The way we measure this is with attribution management.
For example, we can give away the content and put an email signup form for more info on the page. As people come back and fill out demo request forms or take a free trial or move to the next step of your process where you can count them as a qualified lead, we can use that piece of information as a conversion.
Once we have the qualified leads, then we can examine how well our ungated content is leading to qualified leads at some point in time. We can also do some high-level comparisons of time frames to each other to see if we have more total conversions.
When you use ungated content, your conversion rates might drop, which isn’t necessarily a bad thing. It’s that more people are discovering your content; so you might see total visitors increase, conversion rates drop and more total conversions increase.
That’s still an overall business win, even with a drop in conversion rates, as you received more total customers in the end.
Question: Our B2B accounts always have low Quality Scores. Does this matter, or should we just ignore Quality Scores?
Brad: This is a tricky question; we need to break the keywords into three types first:
Brand.
B2B only terms (buyer agent words, B2B intent and so on).
Terms that can be B2B or business to consumer (B2C).
For your brand, you can still get 10s.
For your B2B only terms, you should be able to get a 6 to 10.
The terms that are ambiguous: safety gates, accounting, task management and so on are trickier, as they can be searched for by both consumers or businesses. This means your ad’s job is to pre-qualify users and to weed out B2C wasteful clicks so you are only attracting B2B clicks.
If you don’t pre-qualify your audience you might find you have lower conversion rates at higher quality scores and you are attracting too many B2C clicks:
Think about the Quality Score factors:
Expected CTR.
Ad relevance.
Landing page experience.
You can create a good landing page experience. Depending on the situation, ad relevance can be average or above average, depending on how you are trying to weed out B2C clicks.
However, you should not have an above-average expected click-through rate (CTR), as that means you are attracting B2C clicks. Usually, you’ll see your expected CTR as average or below average; and that’s OK if your goal is to weed out consumers.
Based on the Quality Score math, a 7 might be possible, but a 5 is much more likely.
When you have a 4, that means that you can improve the numbers, as this often indicates that your landing page experience has dropped.
While you shouldn’t make changes based solely upon Quality Score, in B2B, we usually aim for a 5 or 6 for the terms that can be B2B or B2C and start optimizing at a 4 or re-evaluating our metrics at a 7 just to make sure we aren’t getting too many B2C clicks.

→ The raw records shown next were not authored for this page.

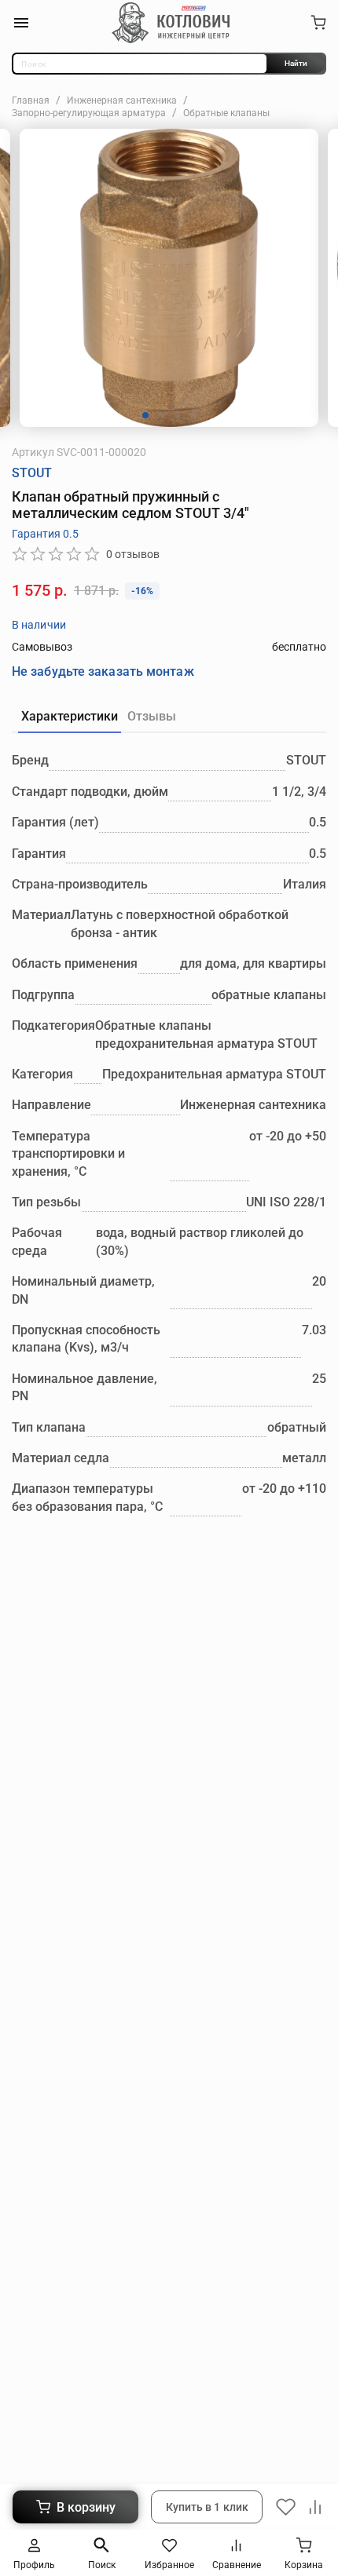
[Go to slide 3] (177, 415)
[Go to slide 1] (145, 415)
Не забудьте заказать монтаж (103, 671)
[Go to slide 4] (192, 415)
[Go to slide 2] (161, 415)
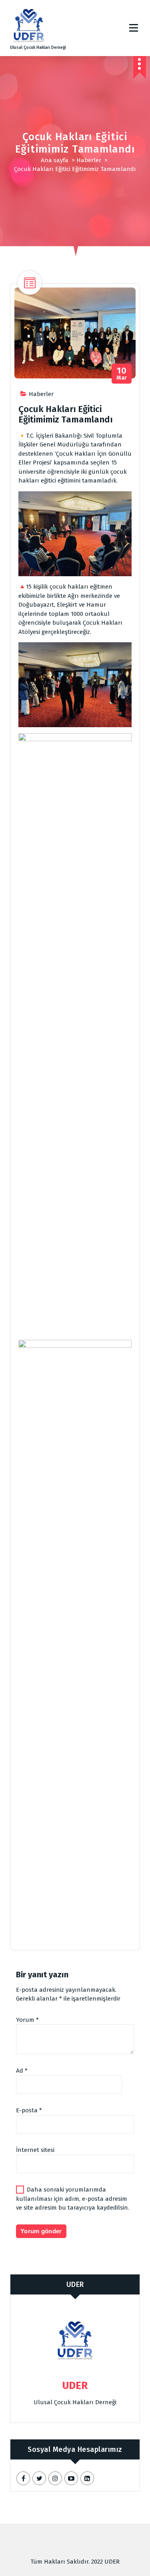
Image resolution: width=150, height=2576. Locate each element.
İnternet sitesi (35, 2150)
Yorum (27, 2019)
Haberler (88, 160)
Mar (121, 373)
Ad (22, 2070)
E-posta (29, 2110)
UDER (75, 2284)
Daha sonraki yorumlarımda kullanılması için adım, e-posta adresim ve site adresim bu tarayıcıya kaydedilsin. (72, 2198)
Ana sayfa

Question: What challenges have you experienced with ABM targeting on paid search?
Brad: When we think about just PPC for account-based marketing (ABM) and we’re ignoring LinkedIn and Facebook data, it’s impossible to only target an employee of a company outside of customer match.
So one of the top goals is to get enough email addresses from the targeted companies to use customer match. You can do that by targeting a very small radius around the company’s campuses, making white papers just for that company and so forth to bolster your customer relationship management (CRM) data.
Then you bring in the LinkedIn and Facebook targeting to help augment the total users, as with those platforms you can often narrow your targeting enough to only target a few companies, or even a single one in some cases.
Another way to help is to focus not just on a single company, but a company type, such as enterprise companies in the tech sector or medium-size financial companies (You’ll need more parameters than I listed).
Then you can also use similar lists to reach more people who are like-minded.
So with search, ABM = audience + keyword. The keywords you know, so the main focus is building the audience lists.